Stored entries
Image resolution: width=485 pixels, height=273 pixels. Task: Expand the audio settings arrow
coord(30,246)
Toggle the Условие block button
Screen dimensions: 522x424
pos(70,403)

> _Exercise description_: Each of the records is to be written out again exactly.

> _Answer area_:
Image resolution: width=485 pixels, height=273 pixels. Task: Expand the audio settings arrow
coord(30,246)
Toggle the Условие block button
Screen dimensions: 522x424
pos(70,403)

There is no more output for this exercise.